39. Вывод, указанный Ампером и Годэном, вошел в жизнь только в конце XIX века независимо от их исканий. Я не буду здесь рассматривать исторически путь этого открытия, что я сделал достаточно подробно в другом месте[333]. Он привел к законам симметрии как к законам распределения атомов определенных химических соединений и их твердых растворов в кристаллическом состоянии пространства.
В течение всего XIX столетия целый ряд исследователей, нередко не зная о работах друг друга, иногда повторяя их и не зная об идеях Ампера и Годэна, пошли по этому же пути.
Среди них я упомяну только двух: работы И. Гесселя (1796–1872) в 1891 году, проф. в Марбурге, и работы А. Браве (1811–1863) в Париже. Много лет после смерти Гесселя оказалось, что он предвосхитил работы геометрической мысли, которая шла в самом конце XIX столетия[334].
Работы Браве, которые для кристаллографии не пошли дальше Гесселя, имеют для нас особое значение. Браве был первый, который в начале 1850‑х годов, изучая явления симметрии, обратил внимание на математические законности, в том числе и на геометрические явления симметрии в живом веществе. Это был ботаник, который занимался и кристаллографией. Совсем молодым, в разгар своей работы, он был вырван тяжелым недугом из своей среды и как инвалид прожил еще долгие годы. Начатая им работа о симметрии живых организмов не была никем продолжена при его жизни.
Только в XX веке химик Ф. М. Йегер в Гронингене в Голландии (1877—?)[335] и проф. Г. В. Вульф (1863–1925) в Москве[336] дали сводку многочисленных, но большей частью случайных наблюдений для симметрии живого вещества, то есть животных и растений, сводку проявлений геометрических свойств их тела.
А. В. Шубников, ученик Г. Вульфа, недавно, в 1940 году, так резюмировал наши знания в этой области: «Что касается организмов, то для них мы не имеем такой теории, которая могла бы ответить на вопрос, какие виды симметрии совместимы и какие несовместимы с существованием живого вещества. Но мы не можем не отметить здесь тот в высшей степени замечательный факт, что среди представителей живой природы, пожалуй, чаще всего встречаются как раз простейшие из невозможных для затвердевшего окристаллизованного “мертвого” вещества виды симметрии (пятерная симметрия)»[337].
40. Резкое отличие симметрии тела живых организмов от природных, то есть земных косных тел, выражается не только в указанном А. В. Шубниковым проявлении элементов симметрии.
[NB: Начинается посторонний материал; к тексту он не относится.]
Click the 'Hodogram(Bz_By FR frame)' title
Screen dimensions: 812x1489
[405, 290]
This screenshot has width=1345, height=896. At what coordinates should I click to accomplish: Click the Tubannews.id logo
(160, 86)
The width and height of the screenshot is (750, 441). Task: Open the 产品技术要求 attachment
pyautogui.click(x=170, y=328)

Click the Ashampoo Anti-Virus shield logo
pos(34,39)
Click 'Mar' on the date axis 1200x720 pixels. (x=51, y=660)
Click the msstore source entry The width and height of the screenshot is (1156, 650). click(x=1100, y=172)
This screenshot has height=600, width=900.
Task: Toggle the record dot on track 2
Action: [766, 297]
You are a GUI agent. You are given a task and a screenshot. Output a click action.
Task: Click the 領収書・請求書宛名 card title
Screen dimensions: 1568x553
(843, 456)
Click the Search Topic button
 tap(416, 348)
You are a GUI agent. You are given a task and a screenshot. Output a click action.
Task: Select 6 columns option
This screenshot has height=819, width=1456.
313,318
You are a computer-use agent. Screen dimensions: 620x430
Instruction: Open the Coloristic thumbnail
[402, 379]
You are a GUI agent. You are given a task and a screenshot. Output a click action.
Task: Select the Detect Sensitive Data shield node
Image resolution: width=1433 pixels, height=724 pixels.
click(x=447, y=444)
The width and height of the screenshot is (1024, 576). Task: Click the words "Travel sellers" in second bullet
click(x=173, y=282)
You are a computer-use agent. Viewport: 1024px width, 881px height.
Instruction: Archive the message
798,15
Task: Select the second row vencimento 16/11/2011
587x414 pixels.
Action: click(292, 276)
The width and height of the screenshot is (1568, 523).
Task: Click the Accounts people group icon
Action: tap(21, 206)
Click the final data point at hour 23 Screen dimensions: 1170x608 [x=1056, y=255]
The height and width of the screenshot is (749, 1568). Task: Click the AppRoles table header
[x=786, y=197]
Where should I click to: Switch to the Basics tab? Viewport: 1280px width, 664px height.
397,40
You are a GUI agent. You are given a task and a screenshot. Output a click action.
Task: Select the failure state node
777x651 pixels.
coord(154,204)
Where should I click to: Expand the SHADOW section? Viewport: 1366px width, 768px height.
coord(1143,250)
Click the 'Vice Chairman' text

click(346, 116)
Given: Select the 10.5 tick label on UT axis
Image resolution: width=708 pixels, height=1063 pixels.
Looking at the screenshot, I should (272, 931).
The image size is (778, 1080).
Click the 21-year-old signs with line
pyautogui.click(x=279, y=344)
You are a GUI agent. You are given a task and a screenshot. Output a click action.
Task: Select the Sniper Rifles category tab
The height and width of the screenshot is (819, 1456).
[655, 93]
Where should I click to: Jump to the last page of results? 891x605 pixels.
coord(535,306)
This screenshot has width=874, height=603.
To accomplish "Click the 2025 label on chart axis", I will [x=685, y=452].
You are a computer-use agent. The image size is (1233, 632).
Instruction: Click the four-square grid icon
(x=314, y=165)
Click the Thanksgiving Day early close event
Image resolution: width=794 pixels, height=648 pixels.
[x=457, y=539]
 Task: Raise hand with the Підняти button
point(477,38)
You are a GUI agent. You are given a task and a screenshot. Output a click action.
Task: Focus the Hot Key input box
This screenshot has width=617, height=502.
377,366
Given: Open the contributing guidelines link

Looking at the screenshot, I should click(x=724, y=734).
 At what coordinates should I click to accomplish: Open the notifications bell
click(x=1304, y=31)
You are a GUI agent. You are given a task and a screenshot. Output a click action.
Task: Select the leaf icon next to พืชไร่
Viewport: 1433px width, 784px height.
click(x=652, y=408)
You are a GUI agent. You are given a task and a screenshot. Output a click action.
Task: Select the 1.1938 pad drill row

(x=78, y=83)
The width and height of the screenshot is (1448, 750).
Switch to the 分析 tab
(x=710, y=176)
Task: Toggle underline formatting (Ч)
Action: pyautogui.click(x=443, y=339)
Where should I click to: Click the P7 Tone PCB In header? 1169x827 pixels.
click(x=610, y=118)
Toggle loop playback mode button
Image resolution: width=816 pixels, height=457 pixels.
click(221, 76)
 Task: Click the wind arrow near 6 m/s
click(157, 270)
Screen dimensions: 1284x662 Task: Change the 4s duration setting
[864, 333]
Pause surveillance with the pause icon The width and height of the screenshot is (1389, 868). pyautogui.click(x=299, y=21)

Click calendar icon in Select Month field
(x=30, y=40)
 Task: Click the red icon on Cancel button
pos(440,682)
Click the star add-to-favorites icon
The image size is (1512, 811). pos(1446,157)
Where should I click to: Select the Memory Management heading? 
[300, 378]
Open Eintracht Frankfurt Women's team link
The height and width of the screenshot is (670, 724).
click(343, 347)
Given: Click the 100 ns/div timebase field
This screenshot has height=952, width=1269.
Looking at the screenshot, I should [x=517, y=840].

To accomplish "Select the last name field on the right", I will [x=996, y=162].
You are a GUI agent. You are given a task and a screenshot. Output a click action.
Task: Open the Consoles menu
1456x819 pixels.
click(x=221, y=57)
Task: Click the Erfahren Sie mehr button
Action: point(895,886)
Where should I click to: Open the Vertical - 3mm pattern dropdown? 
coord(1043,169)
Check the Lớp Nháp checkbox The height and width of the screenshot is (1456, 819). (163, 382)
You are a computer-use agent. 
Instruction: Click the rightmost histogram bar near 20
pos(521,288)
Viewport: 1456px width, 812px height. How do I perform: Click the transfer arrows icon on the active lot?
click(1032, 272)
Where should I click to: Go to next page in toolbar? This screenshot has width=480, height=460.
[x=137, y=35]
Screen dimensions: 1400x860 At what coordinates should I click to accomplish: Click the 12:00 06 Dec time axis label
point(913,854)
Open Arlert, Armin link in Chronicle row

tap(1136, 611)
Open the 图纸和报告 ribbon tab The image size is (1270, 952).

Это отличие (§ 25) было выявлено много раньше Л. Пастером в явлениях правизны и левизны. Новая сводка этих явлений была дана Г. Ф. Гаузе в Москве[338], который говорит об асимметрии протоплазмы.
Явления правизны и левизны не вошли в степени, отвечающей их научному и философскому значению, в научное сознание. Они, мне кажется, отвечают пропущенному в элементарной геометрии постулату или геометрической аксиоме о правизне и левизне в геометрических телах и явлениях.
Из прекрасной сводки Гаузе видно, что все основные необходимые для жизни химические молекулы протоплазмы встречаются только в стерически левых формах, то есть в таких стереохимических структурах, в которых центры гомологических точек – атомы располагаются по левым спиралям.
Очень часто при этом их растворы вращают плоскость поляризации света влево, и, выделенные в кристаллических многогранниках – монокристаллах, то есть твердых молекулах, они дают только левые разности, так называемые левые оптические изомеры.